Growing citrus isn’t reserved just for those who live in sunny locales such as California or Florida. An added bonus is you don’t need a big yard – or any yard for that matter – because they can be grown indoors if you have a brightly lit area. Growing a lemon tree indoors is a great option for those who may live in apartments or condos with little to no yard space.


Cultivars such as 'Improved Meyer' and 'Ponderosa' lemons are suitable for containers; these trees don’t grow very large, so they’re perfect for an indoor space. They are also most likely to produce fruit indoors in winter. Other citrus will grow and flower but are less likely to produce fruit.


Don’t make plans to open a fruit stand at the local farmers market with all of your excess lemons, but you can get a few for personal use. Because citrus trees are self-fertile, multiple trees are not required for pollination. However, if kept inside year-round, shaking the tree gently when flowers are open will facilitate pollination.


Under favorable climatic conditions, citrus blooms and matures fruit nearly on a continual basis. There are two main periods of bloom – spring and fall – that correspond with peak production of winter and summer. The amount of fruit you’ll get varies on the climatic conditions and the variety you’re growing.
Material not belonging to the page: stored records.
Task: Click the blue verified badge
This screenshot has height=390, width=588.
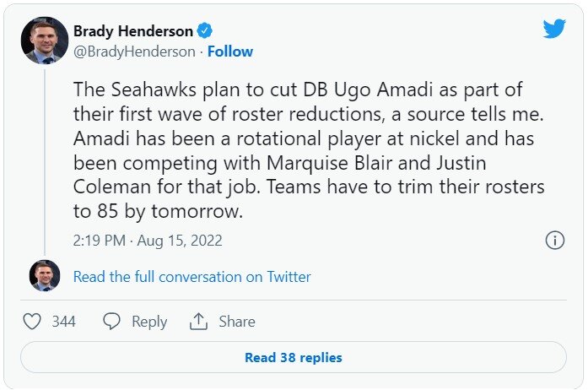Action: [x=205, y=31]
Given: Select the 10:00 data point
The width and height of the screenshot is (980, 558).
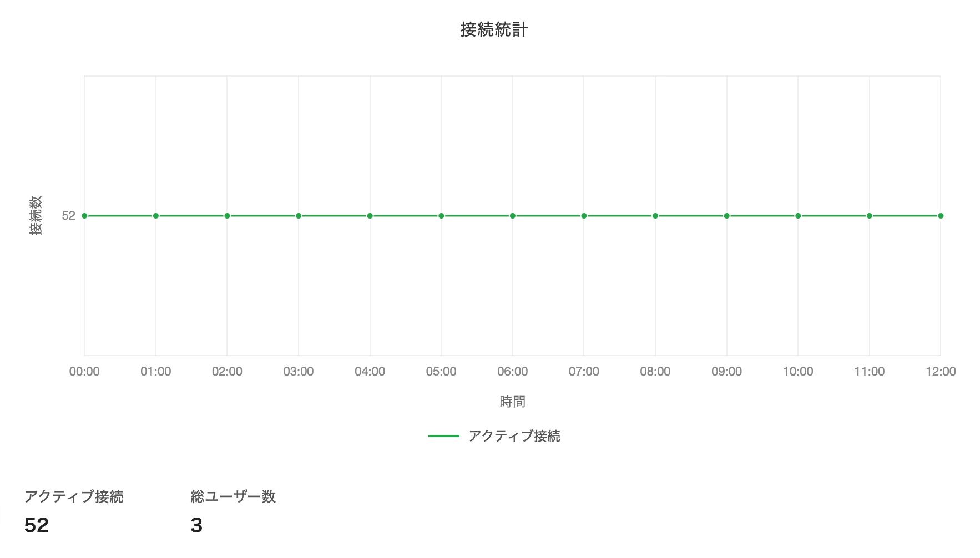Looking at the screenshot, I should click(798, 216).
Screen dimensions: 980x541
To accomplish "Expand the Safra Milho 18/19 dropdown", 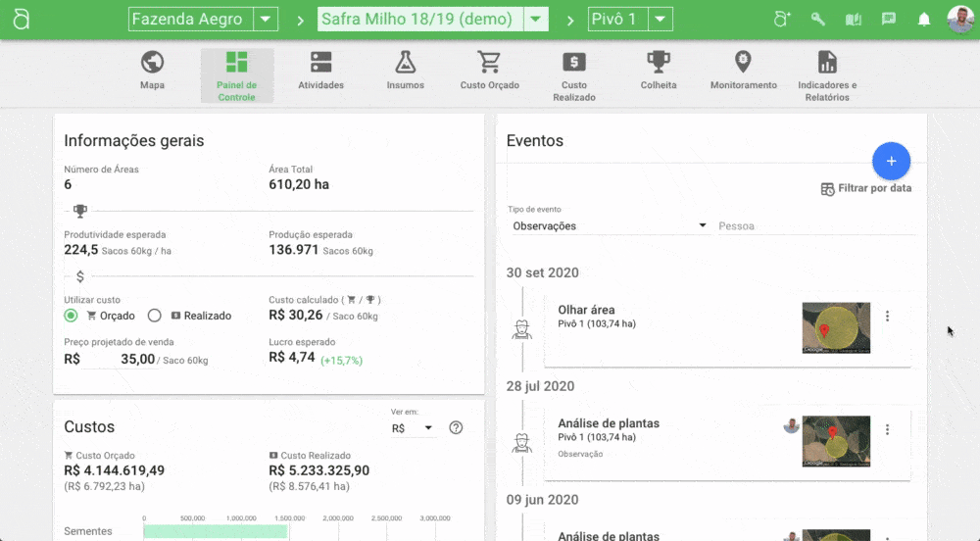I will pos(535,20).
Just like growing plants outdoors, soil drainage is a concern for growing lemon trees. Citrus is sensitive to excess moisture and root diseases, so make sure the soil or potting mix drains well. Also, avoid potting mixes that contain alkali salts and borax. Two important factors are watering and fertilizer. Maintain adequate soil moisture at all times. Irrigate when the soil feels dry to the touch. The amount of moisture needed will be determined by the light and humidity in the home and time of year, along with plant size. More water and fertilizer will be needed during the summer due to increased sun exposure, day length and heat.
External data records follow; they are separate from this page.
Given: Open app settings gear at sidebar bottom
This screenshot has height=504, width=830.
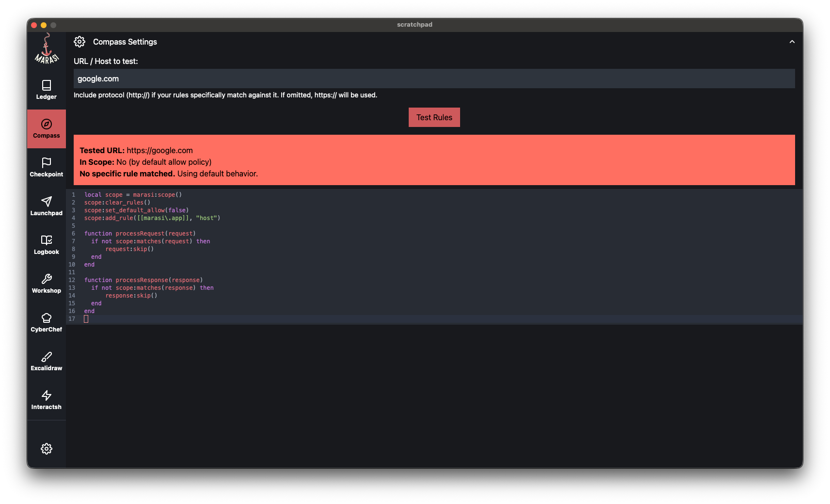Looking at the screenshot, I should (x=47, y=449).
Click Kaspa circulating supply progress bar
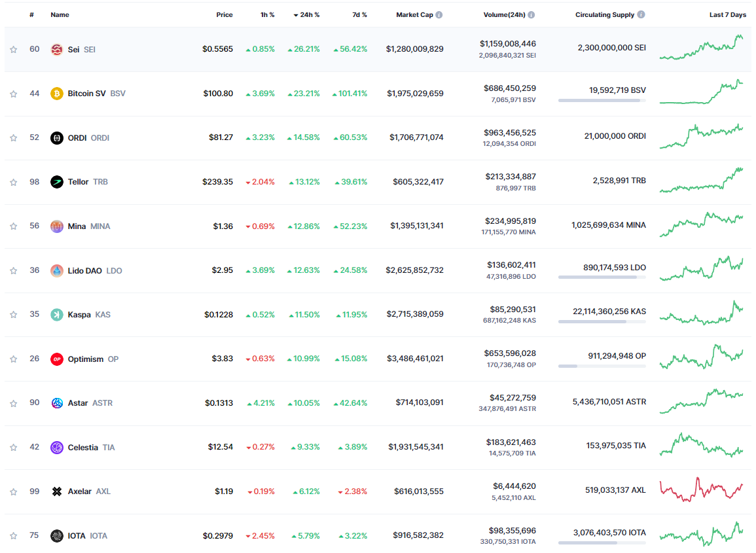The height and width of the screenshot is (553, 756). coord(602,321)

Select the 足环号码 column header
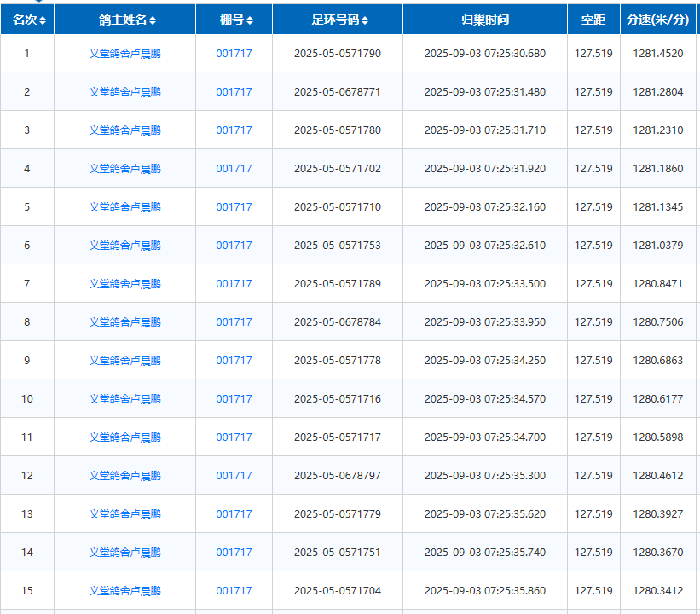[x=337, y=20]
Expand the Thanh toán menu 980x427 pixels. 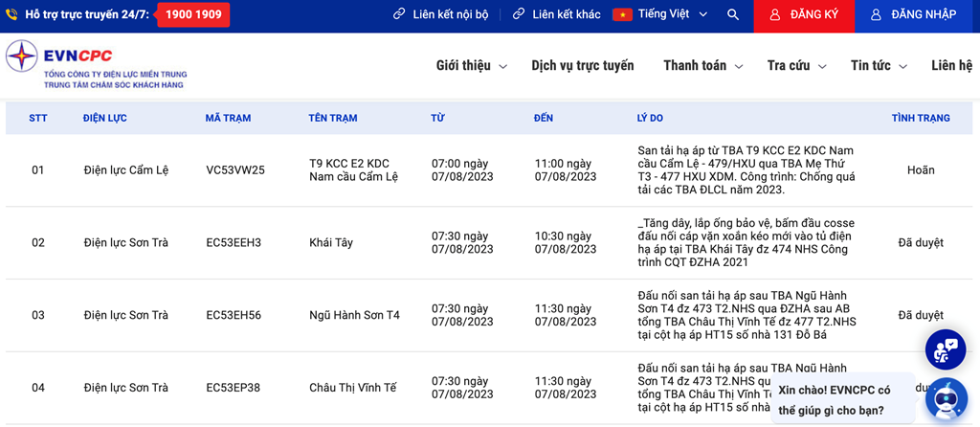point(702,66)
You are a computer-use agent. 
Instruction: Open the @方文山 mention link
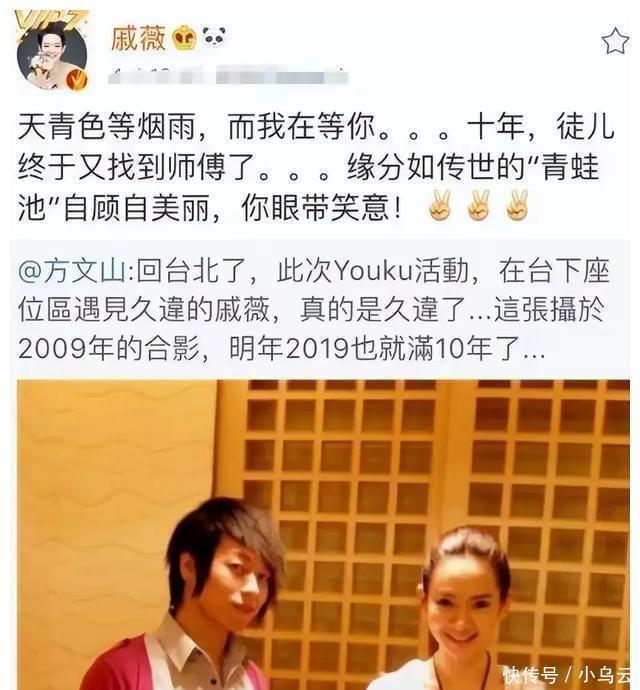tap(73, 272)
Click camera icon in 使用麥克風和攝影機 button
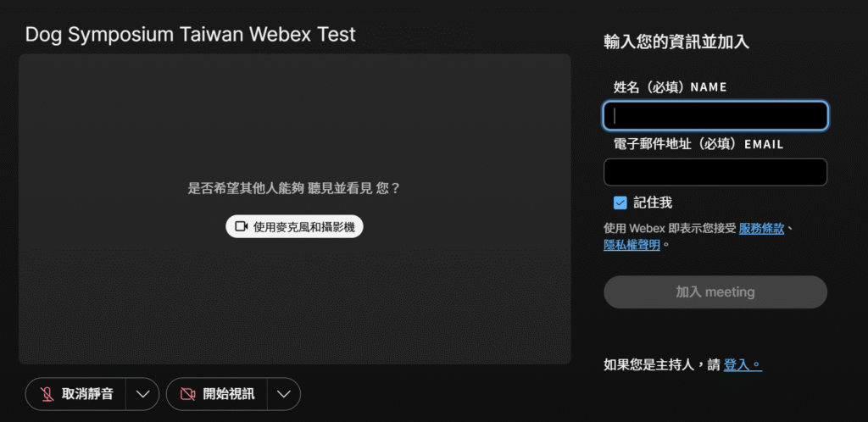This screenshot has height=422, width=868. click(241, 226)
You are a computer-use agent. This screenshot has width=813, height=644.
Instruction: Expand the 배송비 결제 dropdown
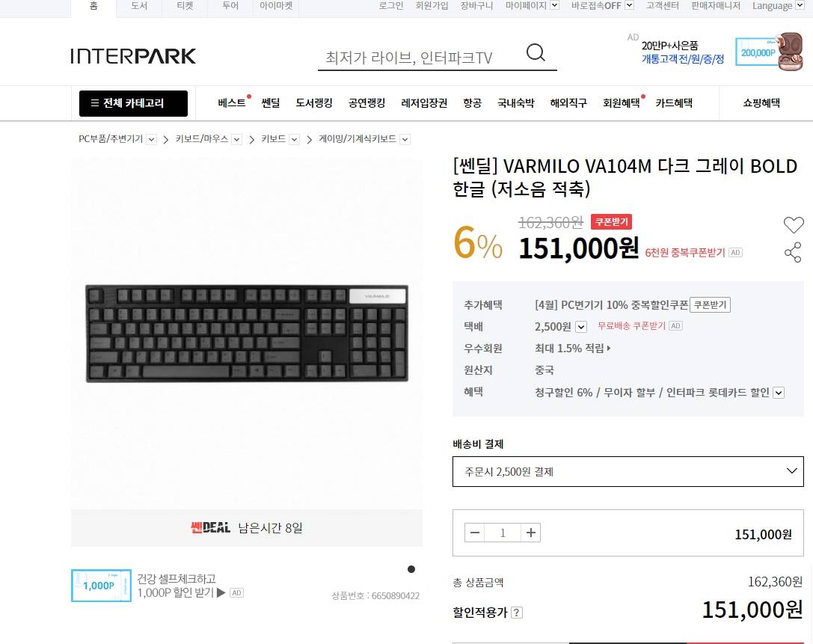coord(628,471)
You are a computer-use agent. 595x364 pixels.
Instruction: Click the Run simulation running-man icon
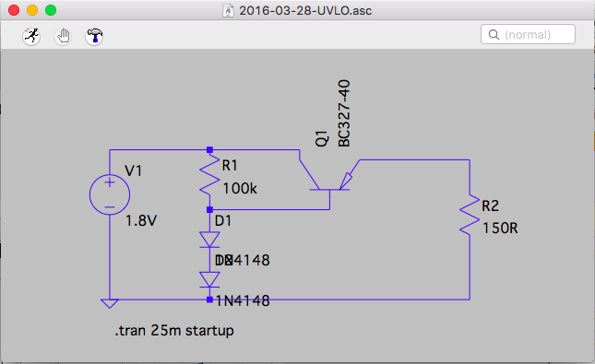click(31, 37)
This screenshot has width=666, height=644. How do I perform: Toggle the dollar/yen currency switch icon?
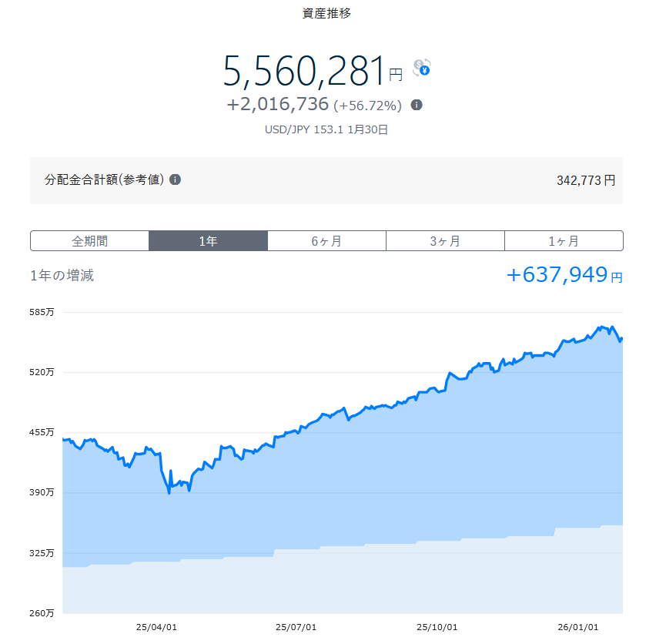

Fertilizer is necessary to maintain satisfactory growth with nitrogen being the most beneficial element. Citrus plants need an ample supply of nitrogen and organic matter when grown in pots. You can add diluted liquid fertilizer once every four to six weeks when watering. Another option is granulated, slow-release fertilizer. Be sure to follow the directions on the label for rate of application.


Indoor lemon trees need pruning just like trees in your landscape. When grown indoors, it’s important to keep them compact and this can be done by shortening to the lateral branches and thinning in the spring. Monitor your containerized citrus for insect pests too. Treat as necessary with a least toxic insecticide appropriate for the pest(s) you find.


When it’s time to harvest, pick the fruit while it’s still immature and green. Keep it at room temperature until it turns yellow. The fruit may then be stored in polyethylene bags in the refrigerator for several days to a week.